It's not over till its been through the courts.
So, if you want to try and save what you have.
My advice is....
1. Try to spend some time with just the two of you, whenever possible, I'm not talking about the bedroom, I'm talking about going for a weekend arts & craft show, concert, hiking, whatever???
2. Take her to the places where you felt really close to her, when she began to fall in love with you. (again, if possible).
Hopefully, this will rekindle her feelings and maybe she will reconsider.
3. Do NOT BEG...PLEASE, Just do not do this immature stuff, OK.
4. Be real and be yourself,...let her know how you feel and what you hope for your marriage.
5. Truly. Apologize for when you did wrong....if applicable.
6. Read the book..."The Marriage Builder"...by Lawrence J. Crabb Jr.
It is a good book on marriage...used by counselors, I think.
7. Do forget the old fashion stuff...you know "Flowers & Candy", Hey don't laugh...It works...sometimes.
8. Now, Get your butt in gear and go for it...My prayers are for you and the best...
9. P.S. You are one of the most likeable DP subscriber I know and I'm sure you have lots of friends here.
10. Oh yeah...Don't forget prayer.

Divorce and Remarriage is Adultry

That is according to the Son of God. Mark 10: 1-12. Maybe he knows something you don't. Good luck.

More on this topic

There is some dissent with that opinion, mainly over the word translated as both "put away" and "divorce" by the KJV in that Mark passage. This opinion, "Divorce and Remarriage is Adultery," puts the Messiah in direct conflict with Deuteronomy 24:1-4. To elaborate, imagine being a woman alive around 30 AD. You read the law. It said that if she 1) had a bill of divorce and 2) was departed out of his house, then "she may go and be another man's wife." Now, IF this law was changed around that time, and this woman had acted in good faith, remarrying according to Deuteronomy, should she be punished for that?
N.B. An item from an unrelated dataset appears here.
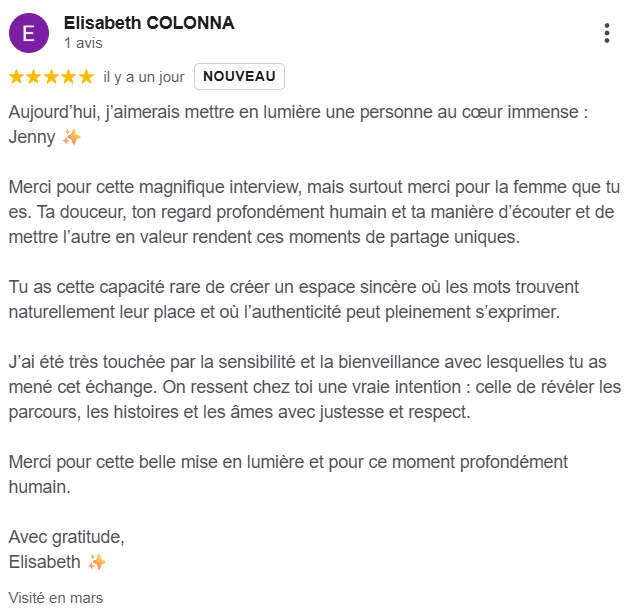
Task: Open Elisabeth COLONNA's reviewer profile name
Action: coord(149,23)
Here is a link that may help:

The Three Premises of This Study

1. Marriage is a conditional contract. We showed that [Yahweh] married Israel at Mt. Sinai and treated Israel as a married wife, until He divorced her (Jer.3:8) for insubordination and disobedience. If marriage were unconditional, then [Yahweh] could not have divorced her without tainting Himself with sin. Therefore, it must have been conditional.

2. "Put away" is distinct form "divorce." We showed how the Law mandates that a man must give his wife divorce papers before putting her away. One is the legal act of terminating the marriage; the other is the act of sending her away. This Law was set up to correct the historical injustice left by the loophole in the Hammurabi Code.

3. [Yahweh's] Law was not abolished. [Yahshua] said this in Matthew 5:17-19, Paul said this in Romans 3:31, and John defines sin in terms of violation of [Yahweh's] Law in 1 John 3:4.

You may disagree with some minor parts of this study, and that is your privilege. But if you find these three premises to be true, then you must agree that remarriage after divorce is not adultery.

More here: http://www.truthofyahweh.org/divorce.htm

.

Hear, O Israel: YHUH our God YHUH one. And thou shalt love YHUH thy God with all thine heart, and with all thy soul, and with all thy might.

You maybe right, jruss133 and...

The Son of God got it wrong.

However, what is your authority? Have you ever given sight to the blind?

As for me, it is not hard to distinguish opinion from truth. Mark 10: 1-12 still stands and has for a very long time. Longer than you have been alive. God's only begotten Son is correct and you are in error, jruss133.

I could give you additional verses to help your understanding, but perhaps you should discover them for yourself. Afterall, firsthand knowledge is always the best. Good luck.

He got it right

As far as I can tell. My comment was to a possible mistranslation by us, not by him.

It would help if you could be more specific about the error I have made, and which verse says remarriage after divorce is adultery. It seems the mistranslation by the KJV is the word "divorced" in Matthew 5:32. That is the only place I have found in the New Testament where it is translated "divorced." In Mark that same word is translated "put away," and that is, I think, correct.

Mark 10:11-12 And he saith unto them, Whosoever shall put away his wife, and marry another, committeth adultery against her. And if a woman shall put away her husband, and be married to another, she committeth adultery.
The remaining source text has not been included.